* Assignment *
When you reach the line with "[instagram] (163, 1162)" in the data below, begin printing lines exactly, and stop once the line with "La Carrera (412, 70)" has been printed.

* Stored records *
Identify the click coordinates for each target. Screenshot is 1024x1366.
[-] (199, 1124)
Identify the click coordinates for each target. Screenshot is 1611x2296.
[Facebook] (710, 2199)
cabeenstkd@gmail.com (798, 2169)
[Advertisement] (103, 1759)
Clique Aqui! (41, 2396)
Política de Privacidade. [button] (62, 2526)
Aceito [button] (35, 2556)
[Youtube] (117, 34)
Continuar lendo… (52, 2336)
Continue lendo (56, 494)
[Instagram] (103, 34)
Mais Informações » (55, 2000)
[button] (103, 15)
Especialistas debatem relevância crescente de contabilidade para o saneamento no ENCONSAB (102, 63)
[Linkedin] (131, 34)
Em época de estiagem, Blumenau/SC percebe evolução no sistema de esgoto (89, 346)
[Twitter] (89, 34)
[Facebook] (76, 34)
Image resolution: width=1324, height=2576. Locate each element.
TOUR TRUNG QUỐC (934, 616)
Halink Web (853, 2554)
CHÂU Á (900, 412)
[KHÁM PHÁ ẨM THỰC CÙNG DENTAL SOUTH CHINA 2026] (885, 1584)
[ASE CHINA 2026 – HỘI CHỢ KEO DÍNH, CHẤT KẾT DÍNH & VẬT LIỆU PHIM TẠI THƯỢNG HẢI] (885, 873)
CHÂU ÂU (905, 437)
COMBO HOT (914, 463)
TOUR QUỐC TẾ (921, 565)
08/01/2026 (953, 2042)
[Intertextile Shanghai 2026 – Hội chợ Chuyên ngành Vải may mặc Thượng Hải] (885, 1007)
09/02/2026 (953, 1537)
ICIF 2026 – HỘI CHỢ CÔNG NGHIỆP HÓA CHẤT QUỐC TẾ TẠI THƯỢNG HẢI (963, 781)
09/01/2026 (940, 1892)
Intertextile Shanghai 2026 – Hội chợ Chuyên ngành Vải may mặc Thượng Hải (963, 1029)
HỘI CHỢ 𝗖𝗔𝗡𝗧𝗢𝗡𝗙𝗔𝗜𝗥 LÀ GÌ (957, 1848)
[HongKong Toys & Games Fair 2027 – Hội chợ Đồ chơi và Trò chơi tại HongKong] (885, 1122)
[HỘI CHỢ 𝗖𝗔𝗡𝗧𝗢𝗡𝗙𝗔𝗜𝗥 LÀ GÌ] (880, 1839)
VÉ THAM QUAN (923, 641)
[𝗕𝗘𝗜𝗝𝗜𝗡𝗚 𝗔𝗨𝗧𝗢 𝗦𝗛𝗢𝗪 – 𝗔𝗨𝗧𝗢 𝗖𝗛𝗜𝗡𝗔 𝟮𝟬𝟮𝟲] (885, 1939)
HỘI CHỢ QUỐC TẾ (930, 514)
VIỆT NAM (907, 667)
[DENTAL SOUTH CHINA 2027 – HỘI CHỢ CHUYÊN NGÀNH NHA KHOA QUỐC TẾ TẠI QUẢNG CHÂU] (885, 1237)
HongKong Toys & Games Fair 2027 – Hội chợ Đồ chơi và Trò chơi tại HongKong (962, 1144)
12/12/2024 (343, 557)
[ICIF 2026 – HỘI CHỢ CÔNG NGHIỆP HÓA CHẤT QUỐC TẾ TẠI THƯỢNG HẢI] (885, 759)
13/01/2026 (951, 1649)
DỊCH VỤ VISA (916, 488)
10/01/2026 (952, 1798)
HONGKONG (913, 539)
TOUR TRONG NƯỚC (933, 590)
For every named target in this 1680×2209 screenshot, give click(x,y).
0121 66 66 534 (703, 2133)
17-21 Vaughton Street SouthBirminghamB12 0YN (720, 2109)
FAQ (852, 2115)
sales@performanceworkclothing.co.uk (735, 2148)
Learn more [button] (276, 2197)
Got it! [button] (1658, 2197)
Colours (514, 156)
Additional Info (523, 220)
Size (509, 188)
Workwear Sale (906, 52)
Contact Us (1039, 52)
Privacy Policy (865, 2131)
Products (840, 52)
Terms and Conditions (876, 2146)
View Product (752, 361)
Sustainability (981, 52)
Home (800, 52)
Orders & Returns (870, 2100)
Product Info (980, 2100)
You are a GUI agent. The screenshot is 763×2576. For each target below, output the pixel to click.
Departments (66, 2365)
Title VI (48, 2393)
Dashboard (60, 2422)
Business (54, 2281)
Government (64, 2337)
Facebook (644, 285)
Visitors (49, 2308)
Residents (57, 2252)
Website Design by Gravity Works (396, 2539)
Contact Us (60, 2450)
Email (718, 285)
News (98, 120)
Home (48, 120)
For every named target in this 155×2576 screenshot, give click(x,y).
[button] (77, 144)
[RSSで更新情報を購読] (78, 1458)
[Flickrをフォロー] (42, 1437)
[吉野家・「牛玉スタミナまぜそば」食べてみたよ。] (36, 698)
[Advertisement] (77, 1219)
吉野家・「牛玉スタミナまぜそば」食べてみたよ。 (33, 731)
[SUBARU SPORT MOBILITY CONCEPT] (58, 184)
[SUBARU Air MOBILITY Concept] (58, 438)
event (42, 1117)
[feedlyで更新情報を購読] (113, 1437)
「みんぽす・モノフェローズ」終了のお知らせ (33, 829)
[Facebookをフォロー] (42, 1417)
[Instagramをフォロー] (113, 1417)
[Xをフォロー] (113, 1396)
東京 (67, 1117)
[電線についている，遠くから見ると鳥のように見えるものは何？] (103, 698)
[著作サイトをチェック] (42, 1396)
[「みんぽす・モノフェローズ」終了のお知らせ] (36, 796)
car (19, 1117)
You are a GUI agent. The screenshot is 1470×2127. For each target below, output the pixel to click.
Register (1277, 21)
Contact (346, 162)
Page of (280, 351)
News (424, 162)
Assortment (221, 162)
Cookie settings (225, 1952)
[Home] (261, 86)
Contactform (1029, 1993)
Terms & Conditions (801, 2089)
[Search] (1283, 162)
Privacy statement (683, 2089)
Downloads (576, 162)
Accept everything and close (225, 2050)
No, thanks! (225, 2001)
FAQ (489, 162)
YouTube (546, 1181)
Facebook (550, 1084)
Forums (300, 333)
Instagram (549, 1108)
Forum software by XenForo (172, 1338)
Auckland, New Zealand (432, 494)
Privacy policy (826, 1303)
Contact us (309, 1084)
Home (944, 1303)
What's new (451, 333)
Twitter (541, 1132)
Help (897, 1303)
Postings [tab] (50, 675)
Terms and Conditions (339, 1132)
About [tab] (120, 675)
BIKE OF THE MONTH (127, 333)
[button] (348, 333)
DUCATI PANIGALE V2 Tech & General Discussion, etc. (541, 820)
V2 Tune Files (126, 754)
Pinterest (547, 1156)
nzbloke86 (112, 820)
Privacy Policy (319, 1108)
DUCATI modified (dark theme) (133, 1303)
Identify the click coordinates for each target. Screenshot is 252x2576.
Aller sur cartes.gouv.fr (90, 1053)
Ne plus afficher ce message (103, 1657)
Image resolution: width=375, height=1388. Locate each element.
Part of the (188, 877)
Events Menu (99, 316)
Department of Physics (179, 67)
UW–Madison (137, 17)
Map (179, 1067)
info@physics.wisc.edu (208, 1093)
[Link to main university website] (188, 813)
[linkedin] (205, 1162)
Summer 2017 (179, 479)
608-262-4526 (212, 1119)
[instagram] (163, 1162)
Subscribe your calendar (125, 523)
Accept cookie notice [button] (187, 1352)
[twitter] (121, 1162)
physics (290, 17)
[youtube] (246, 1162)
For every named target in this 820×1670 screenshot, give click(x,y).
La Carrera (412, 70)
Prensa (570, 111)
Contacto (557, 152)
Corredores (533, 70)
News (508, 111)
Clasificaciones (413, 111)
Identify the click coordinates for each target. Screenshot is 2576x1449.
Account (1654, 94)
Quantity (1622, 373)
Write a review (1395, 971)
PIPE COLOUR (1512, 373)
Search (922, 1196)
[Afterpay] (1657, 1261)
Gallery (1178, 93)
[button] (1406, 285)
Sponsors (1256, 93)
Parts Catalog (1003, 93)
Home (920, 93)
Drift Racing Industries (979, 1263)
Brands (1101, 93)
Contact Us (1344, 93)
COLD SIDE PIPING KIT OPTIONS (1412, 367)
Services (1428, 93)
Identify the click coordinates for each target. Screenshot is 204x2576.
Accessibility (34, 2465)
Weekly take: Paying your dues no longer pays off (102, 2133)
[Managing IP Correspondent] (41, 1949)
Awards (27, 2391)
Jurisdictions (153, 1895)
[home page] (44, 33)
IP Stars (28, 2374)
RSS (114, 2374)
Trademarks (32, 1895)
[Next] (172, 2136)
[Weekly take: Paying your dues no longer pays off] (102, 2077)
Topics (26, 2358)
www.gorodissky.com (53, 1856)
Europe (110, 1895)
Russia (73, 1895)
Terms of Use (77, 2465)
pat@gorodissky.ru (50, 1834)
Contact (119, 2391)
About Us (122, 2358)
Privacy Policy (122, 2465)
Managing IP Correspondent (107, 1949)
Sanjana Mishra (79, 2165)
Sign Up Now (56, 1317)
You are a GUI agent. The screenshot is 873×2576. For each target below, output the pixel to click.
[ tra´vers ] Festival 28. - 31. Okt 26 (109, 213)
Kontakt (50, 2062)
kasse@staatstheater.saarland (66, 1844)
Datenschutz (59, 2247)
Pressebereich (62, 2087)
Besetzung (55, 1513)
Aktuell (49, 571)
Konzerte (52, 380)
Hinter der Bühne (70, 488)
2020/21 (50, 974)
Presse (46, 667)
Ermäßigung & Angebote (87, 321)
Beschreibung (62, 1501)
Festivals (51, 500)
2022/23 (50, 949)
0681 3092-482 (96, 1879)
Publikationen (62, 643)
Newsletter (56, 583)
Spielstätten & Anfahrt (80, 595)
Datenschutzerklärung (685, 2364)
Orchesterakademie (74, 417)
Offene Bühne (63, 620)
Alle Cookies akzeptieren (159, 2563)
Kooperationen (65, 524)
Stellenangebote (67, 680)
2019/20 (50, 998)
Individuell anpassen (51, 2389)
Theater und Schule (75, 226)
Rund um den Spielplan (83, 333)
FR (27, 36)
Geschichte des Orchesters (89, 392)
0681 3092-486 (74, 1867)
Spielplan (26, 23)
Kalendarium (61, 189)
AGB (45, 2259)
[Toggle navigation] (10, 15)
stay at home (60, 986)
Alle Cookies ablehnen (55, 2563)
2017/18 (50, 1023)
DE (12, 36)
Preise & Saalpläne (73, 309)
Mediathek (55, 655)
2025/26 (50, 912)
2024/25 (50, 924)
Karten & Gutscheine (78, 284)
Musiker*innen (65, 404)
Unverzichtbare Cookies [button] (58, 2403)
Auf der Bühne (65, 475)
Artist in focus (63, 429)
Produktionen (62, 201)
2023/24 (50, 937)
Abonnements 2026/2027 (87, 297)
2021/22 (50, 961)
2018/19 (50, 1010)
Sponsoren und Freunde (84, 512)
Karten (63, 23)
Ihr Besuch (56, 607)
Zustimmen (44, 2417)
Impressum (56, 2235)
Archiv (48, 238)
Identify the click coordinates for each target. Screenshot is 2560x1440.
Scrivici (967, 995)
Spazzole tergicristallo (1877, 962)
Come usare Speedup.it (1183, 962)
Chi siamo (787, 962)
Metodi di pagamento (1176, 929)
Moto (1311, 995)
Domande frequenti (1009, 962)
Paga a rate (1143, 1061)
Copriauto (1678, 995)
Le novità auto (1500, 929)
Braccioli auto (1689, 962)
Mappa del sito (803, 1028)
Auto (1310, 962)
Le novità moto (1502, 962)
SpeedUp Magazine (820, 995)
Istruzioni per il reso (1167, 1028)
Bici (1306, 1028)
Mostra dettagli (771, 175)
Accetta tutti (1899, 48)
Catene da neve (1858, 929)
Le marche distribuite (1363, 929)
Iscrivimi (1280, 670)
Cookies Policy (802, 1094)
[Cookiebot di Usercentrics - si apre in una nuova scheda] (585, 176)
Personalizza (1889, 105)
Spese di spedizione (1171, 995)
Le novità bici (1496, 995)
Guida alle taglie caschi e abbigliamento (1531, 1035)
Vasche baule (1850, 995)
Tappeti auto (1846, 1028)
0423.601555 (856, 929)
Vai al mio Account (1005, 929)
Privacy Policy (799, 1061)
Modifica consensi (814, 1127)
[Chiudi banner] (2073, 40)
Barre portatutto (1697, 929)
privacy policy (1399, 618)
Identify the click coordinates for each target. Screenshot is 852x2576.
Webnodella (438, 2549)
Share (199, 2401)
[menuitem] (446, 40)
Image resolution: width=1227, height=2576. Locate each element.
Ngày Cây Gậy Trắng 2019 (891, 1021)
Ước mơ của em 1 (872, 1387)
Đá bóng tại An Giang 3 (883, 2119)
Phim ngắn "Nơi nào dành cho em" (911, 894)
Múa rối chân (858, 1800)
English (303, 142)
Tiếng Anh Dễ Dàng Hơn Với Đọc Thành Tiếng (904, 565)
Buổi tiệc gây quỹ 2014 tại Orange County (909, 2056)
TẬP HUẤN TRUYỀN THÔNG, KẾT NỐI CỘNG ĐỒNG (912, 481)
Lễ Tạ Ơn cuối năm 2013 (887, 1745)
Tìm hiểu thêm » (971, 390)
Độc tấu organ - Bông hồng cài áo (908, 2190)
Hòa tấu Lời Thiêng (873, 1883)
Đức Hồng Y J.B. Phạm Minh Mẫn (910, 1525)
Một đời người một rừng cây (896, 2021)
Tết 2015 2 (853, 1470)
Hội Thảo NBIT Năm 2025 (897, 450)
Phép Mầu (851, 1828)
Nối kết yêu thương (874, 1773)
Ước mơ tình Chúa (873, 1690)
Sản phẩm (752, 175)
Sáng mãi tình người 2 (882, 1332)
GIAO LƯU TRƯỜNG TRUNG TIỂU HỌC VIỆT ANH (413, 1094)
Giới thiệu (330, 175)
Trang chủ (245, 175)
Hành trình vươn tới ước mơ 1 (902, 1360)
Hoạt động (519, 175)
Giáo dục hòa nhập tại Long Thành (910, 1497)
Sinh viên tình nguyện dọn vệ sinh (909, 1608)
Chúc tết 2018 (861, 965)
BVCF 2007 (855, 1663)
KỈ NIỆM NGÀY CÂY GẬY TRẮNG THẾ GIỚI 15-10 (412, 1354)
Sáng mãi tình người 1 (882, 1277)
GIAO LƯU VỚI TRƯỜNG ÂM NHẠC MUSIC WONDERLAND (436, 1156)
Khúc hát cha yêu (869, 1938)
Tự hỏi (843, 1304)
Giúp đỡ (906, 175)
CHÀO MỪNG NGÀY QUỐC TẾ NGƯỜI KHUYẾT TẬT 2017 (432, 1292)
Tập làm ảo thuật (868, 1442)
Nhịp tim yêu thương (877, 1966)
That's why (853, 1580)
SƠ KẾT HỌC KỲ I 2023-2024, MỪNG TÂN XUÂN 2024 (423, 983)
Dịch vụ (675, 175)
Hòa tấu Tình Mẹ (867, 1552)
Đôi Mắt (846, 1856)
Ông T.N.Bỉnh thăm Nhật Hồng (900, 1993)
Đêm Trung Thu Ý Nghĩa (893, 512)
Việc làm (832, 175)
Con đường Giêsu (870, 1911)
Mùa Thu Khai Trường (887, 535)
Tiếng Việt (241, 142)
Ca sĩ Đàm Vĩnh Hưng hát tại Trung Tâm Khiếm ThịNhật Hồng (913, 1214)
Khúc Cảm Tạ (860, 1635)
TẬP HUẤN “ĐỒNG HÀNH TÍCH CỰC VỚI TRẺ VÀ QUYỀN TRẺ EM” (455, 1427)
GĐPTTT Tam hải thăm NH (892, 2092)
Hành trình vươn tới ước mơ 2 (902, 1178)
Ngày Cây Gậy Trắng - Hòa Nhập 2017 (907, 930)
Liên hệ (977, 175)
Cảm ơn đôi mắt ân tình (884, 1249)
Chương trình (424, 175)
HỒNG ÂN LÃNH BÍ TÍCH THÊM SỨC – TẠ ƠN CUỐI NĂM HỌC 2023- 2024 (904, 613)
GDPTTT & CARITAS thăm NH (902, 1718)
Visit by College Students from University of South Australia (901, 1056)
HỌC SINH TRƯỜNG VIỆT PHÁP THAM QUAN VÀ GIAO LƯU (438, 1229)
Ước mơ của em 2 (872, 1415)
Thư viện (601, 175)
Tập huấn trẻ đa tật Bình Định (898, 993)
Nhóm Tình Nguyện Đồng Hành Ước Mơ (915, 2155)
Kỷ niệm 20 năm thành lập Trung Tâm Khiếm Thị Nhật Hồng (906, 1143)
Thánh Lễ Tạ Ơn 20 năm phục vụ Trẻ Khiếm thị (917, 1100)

* Output for this exercise *
[instagram] (163, 1162)
Subscribe your calendar (125, 523)
Accept cookie notice [button] (187, 1352)
[twitter] (121, 1162)
physics (290, 17)
[youtube] (246, 1162)
For every named target in this 820×1670 screenshot, give click(x,y).
La Carrera (412, 70)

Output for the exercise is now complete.